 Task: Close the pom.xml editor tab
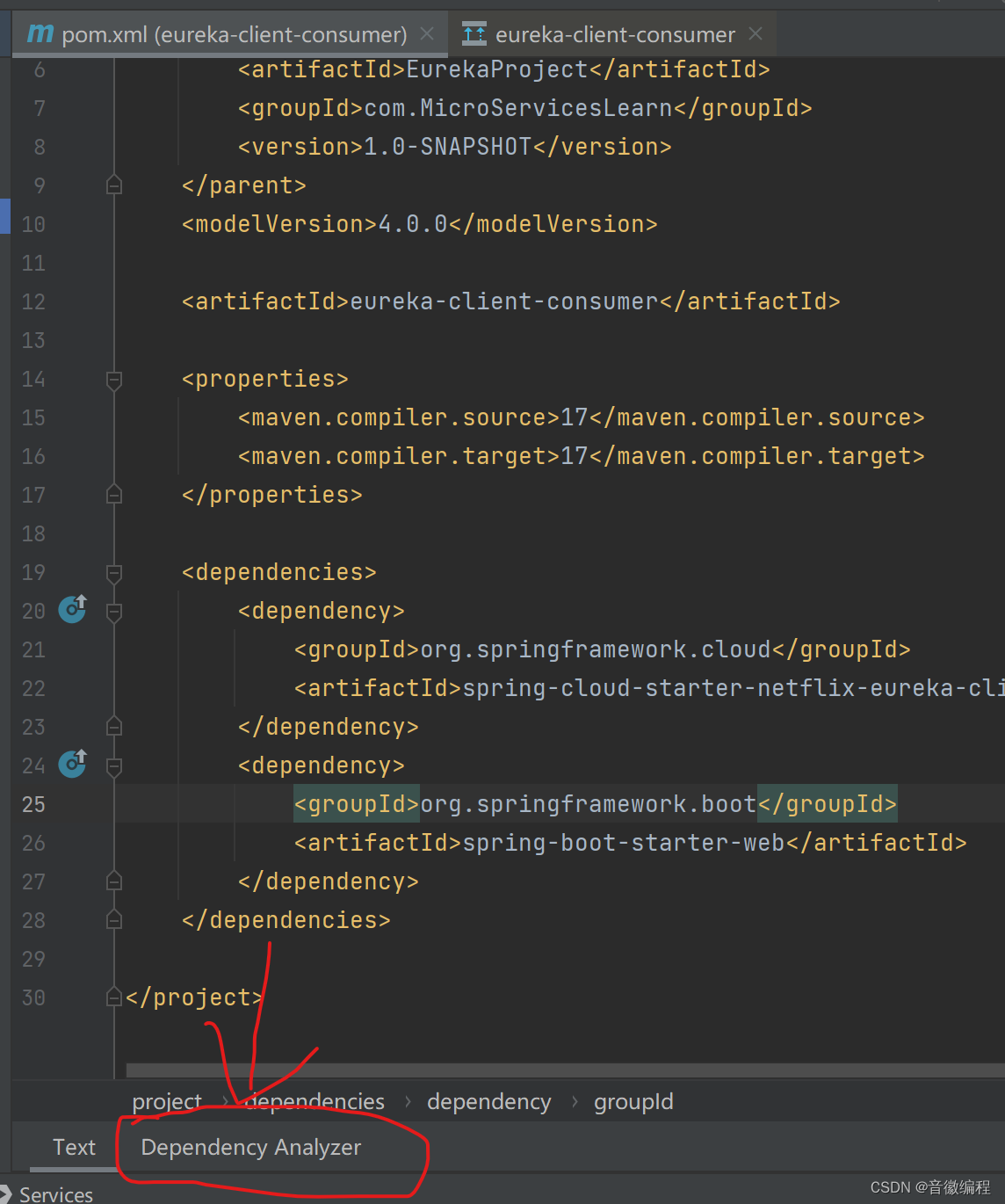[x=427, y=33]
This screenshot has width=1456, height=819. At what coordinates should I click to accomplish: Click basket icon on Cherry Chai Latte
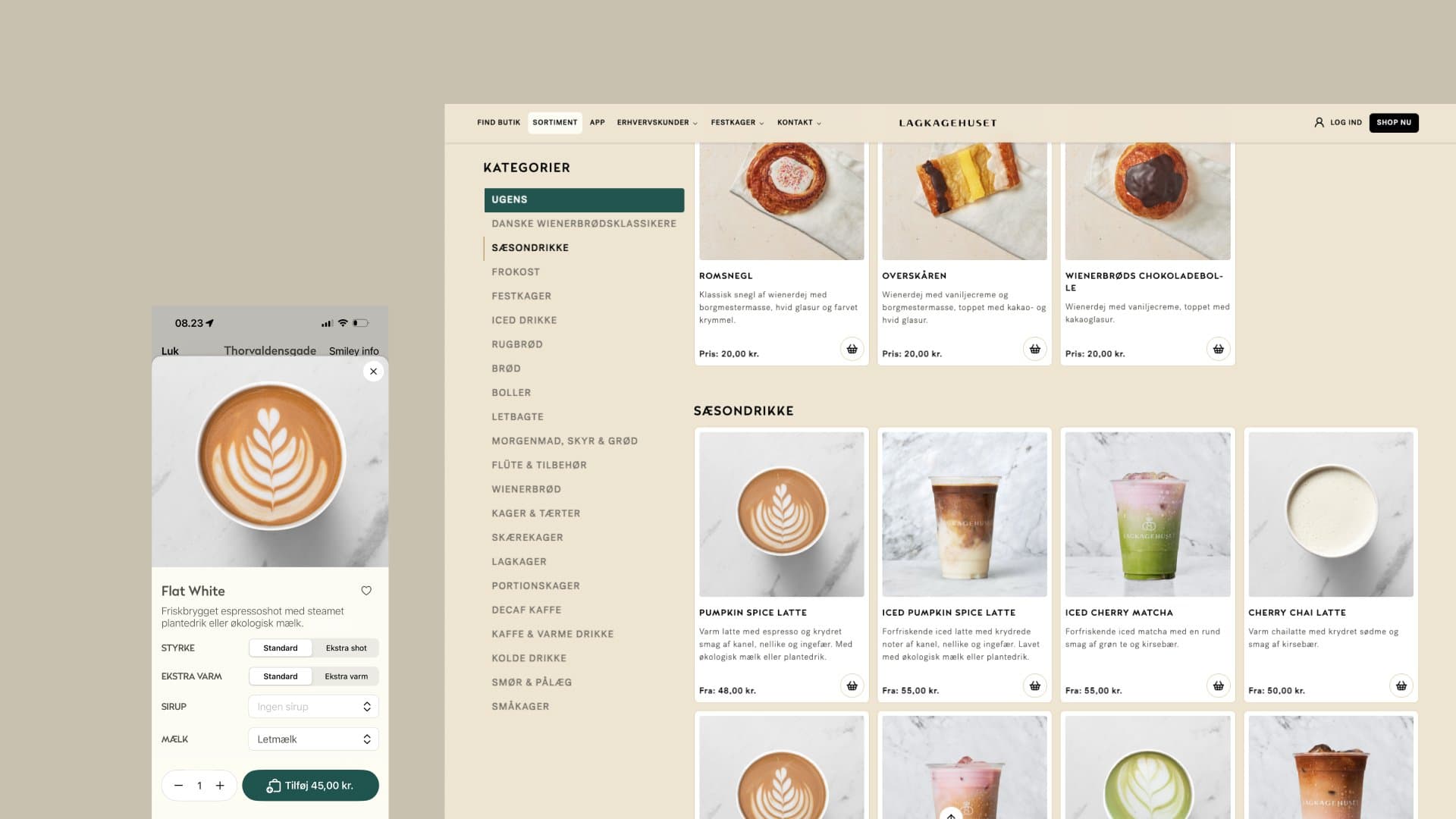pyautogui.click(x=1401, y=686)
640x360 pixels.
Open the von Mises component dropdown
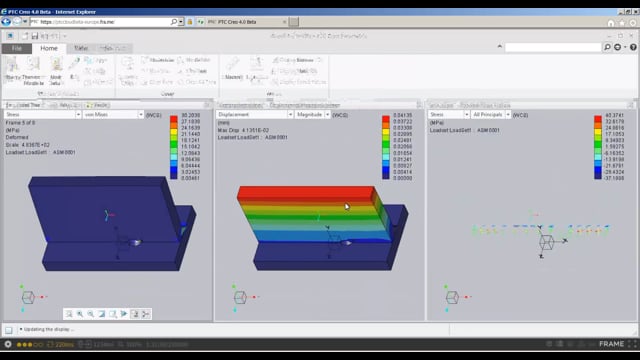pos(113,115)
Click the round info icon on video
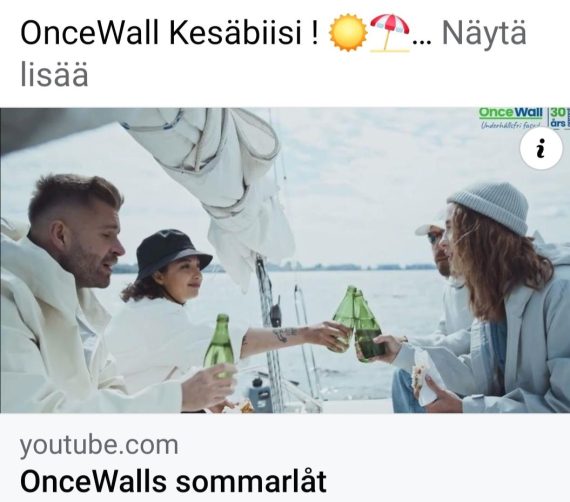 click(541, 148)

*-*-*

▸ **Exercise objective**
Show every line of the records that contains the string "icon", treating uppercase and lowercase as distinct.

▸ **Problem solution**
This screenshot has width=1456, height=819. At what coordinates should I click to accomplish: Click basket icon on Cherry Chai Latte
Click the round info icon on video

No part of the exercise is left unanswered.